PASSAGE SHOWN |
········

Following the confirmed meningitis B outbreak in Canterbury, health experts explain how the bacteria spreads, why young adults are particularly vulnerable, and what you can do to protect yourself and your family.
With a meningitis B outbreak now confirmed in Canterbury, many Kent residents are asking the same question: how does this disease actually spread? Understanding the answer could save lives — because meningitis B doesn’t behave the way most people assume.
The Silent Carriers
Here’s the part that catches most people off guard. Meningitis B isn’t mainly spread by visibly sick patients. It’s carried and transmitted by people who feel perfectly fine.
The bacterium responsible — Neisseria meningitidis — lives in the nose and throat of healthy carriers who show no symptoms whatsoever. Public Health England estimates that between 5 and 25 per cent of adolescents and young adults carry it at any given time. In shared living environments like university halls of residence, that figure can climb higher still.
Dr Shamez Ladhani, consultant epidemiologist at the UK Health Security Agency, has previously noted that meningococcal bacteria are “carried harmlessly by many people” and that “most carriers never develop disease themselves.” But they can pass it on to others who do.
How It Spreads
Meningococcal bacteria spread through close, prolonged contact. That means respiratory droplets from coughing, sneezing, or talking at close range. It also means sharing drinks, kissing, or spending extended time in crowded indoor spaces.
The bacteria don’t survive long outside the body. You can’t catch meningitis B from surfaces, door handles, or food. It requires direct person-to-person transmission — which is why environments where young people live, socialise, and study closely together create ideal conditions for the bacteria to circulate.
After exposure, the incubation period is typically between two and ten days, with most cases developing symptoms within three to five days. During that window, a newly colonised person may already be passing the bacteria to others without realising it.
Why Young Adults Are at Greater Risk
There’s a critical vaccination gap affecting today’s university-age students. The standard MenACWY vaccine offered to teenagers at age 13–14 protects against four strains of meningococcal disease — but not against strain B.

········

WORK TASK A | List the six activities that the article on meningitis B names under "How It Spreads" as ways meningococcal bacteria pass between people.
WORK TASK B | Summarize the article on meningitis B in three sentences.

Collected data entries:
········

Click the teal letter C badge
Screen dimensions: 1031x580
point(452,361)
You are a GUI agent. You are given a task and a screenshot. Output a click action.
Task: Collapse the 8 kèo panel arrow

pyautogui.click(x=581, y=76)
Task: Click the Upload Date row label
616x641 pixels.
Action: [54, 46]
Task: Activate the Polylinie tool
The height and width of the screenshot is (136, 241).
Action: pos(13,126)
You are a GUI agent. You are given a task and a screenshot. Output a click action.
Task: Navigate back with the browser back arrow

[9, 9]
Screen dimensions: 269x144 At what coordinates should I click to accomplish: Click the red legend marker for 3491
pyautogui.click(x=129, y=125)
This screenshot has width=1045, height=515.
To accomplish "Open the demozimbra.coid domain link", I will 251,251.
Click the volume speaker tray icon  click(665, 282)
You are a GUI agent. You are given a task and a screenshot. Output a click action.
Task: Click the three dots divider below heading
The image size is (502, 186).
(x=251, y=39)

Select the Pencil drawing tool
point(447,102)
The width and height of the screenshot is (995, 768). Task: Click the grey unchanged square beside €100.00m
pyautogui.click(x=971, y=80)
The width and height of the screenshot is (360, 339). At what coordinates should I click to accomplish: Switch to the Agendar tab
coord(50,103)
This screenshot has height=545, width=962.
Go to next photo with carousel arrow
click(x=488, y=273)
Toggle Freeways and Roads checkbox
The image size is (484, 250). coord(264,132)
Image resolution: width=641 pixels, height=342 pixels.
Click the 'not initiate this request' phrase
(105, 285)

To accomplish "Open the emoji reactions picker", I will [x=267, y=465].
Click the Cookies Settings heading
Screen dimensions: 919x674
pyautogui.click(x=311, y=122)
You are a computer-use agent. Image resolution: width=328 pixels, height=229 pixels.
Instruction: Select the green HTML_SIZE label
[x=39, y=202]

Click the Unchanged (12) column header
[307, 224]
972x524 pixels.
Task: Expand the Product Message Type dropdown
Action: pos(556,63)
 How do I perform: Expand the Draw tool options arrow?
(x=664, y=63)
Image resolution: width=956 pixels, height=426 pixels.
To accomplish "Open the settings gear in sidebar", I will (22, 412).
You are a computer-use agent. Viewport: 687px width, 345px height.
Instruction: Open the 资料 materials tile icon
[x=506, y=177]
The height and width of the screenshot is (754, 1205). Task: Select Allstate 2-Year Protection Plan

········

OUTPUT A |
- Coughing at close range
- Sneezing at close range
- Talking at close range
- Sharing drinks
- Kissing
- Spending extended time in crowded indoor spaces

OUTPUT B | Meningitis B is spread mainly by healthy carriers who have the bacterium Neisseria meningitidis in their nose and throat but show no symptoms, and Public Health England estimates that 5 to 25 percent of adolescents and young adults carry it at any given time. The bacteria need close, prolonged person-to-person contact to spread, cannot be caught from surfaces, door handles, or food, and usually have an incubation period of two to ten days. Young adults are at greater risk partly because the MenACWY vaccine given at age 13–14 protects against four strains of meningococcal disease but not against strain B.